Altro problema da risolvere sarà quello del rapporto medico/paziente. Il paziente confluendo nell’ambulatorio “di UCCP”, sicuramente troverà un medico a cui affidarsi perché quel medico avrà a disposizione (o sarà collegato) al computer del collega e del suo nuovo (provvisorio) paziente conoscerà tutta la patologia. Ma il paziente sarà soddisfatto di vedere violata la legge sulla “privacy” e confidare ad un medico, che non ha scelto, la sua patologia?
Il medico, o la guardia medica (se sarà confermata la sua presenza), per completare la diagnosi può ritenere necessaria una visita specialistica; può ritenerla urgente o con un codice bianco. Il paziente si presenta al CUP (centro unico prenotazioni) o al pronto soccorso. Il CUP le fissa la visita entro pochi giorni (urgenza) o dopo una lunga lista d’attesa. Il paziente si presenta alla visita, dopo aver pagato il ticket, e lo specialista può rimandarlo al medico di medicina generale perché la malattia e la cura sono di sua competenza.
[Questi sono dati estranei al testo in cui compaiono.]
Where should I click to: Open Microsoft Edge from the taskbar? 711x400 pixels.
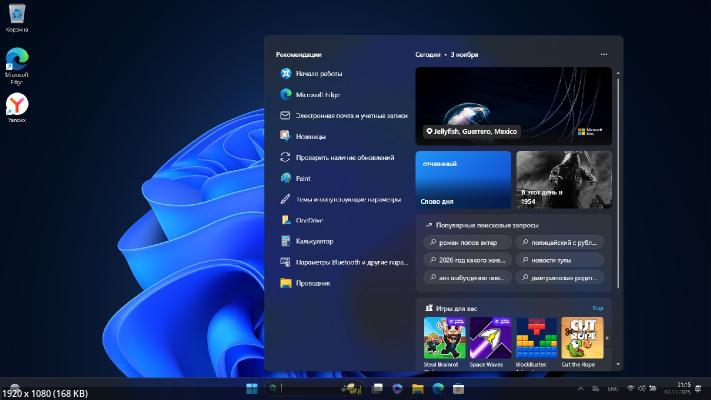438,387

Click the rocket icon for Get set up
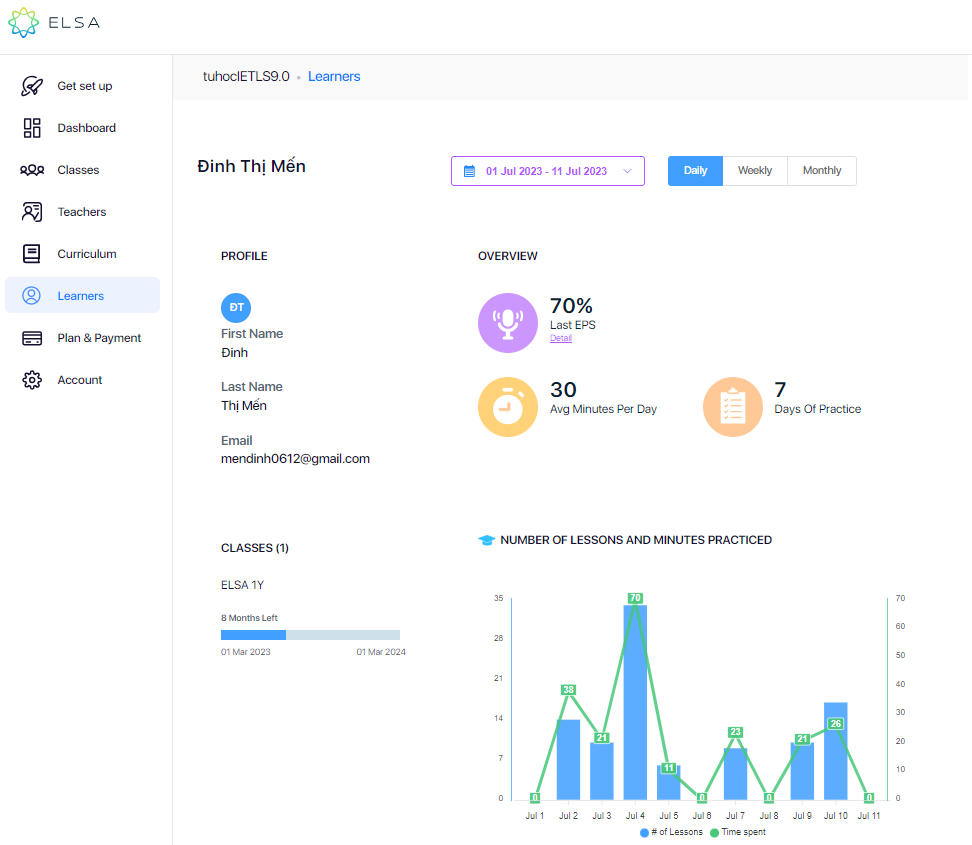32,86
Infine l’assistenza domiciliare. Con la riduzione dei posti letto degli ospedali, la degenza del malato viene limitata solo per l’acuzie della malattia e poi viene affidato al medico di medicina generale. Se questi deve svolgere la sua attività con cura e diligenza, deve effettuare una valida assistenza domiciliare. Per raggiungere lo scopo, però, necessita di collaboratori qualificati: infermieri professionali, fisioterapisti e, molto spesso, ausiliari. Troppo spesso, specialmente fra i più anziani, trattasi di persone singole, con redditi non elevati e pertanto non in grado di assumere dei collaboratori familiari o delle badanti per cui necessitano di tutto: del medico, dell’infermiere, del fisioterapista e dell’ausiliario. È in grado la ULSS di dotare gli ambulatori di comunità di tutte queste professionalità e di supportare il conseguente onere finanziario per realizzare seriamente un’assistenza domiciliare integrata(ADI) efficiente?
Il Comitato Provinciale ANMIC ritiene opportuno prospettare alle istituzioni preposte alla realizzazione della riforma della medicina di base (Regione, ULSS, Ordini e Collegi Professionali) le necessità che debbono essere affrontate per non abbandonare nell’incuria i bambini, gli anziani, gli ammalati specialmente i non autosufficienti, le persone che vivono sole, ossia la parte più debole della nostra società. È necessario che venga organizzata un’accurata Assistenza Domiciliare Integrata; il medico deve disporre di infermieri professionali, fisioterapisti ed ausiliari (per le troppe persone sole); venga garantita la permanenza degli ambulatori frazionali o comunque decentrati; venga predisposto un servizio di trasporto a chiamata per agevolare la confluenza dei pazienti nell’ambulatorio di comunità (UCCP) onde evitare che il familiare abbia a chiedere un permesso, non retribuito, all’azienda o all’ufficio di appartenenza.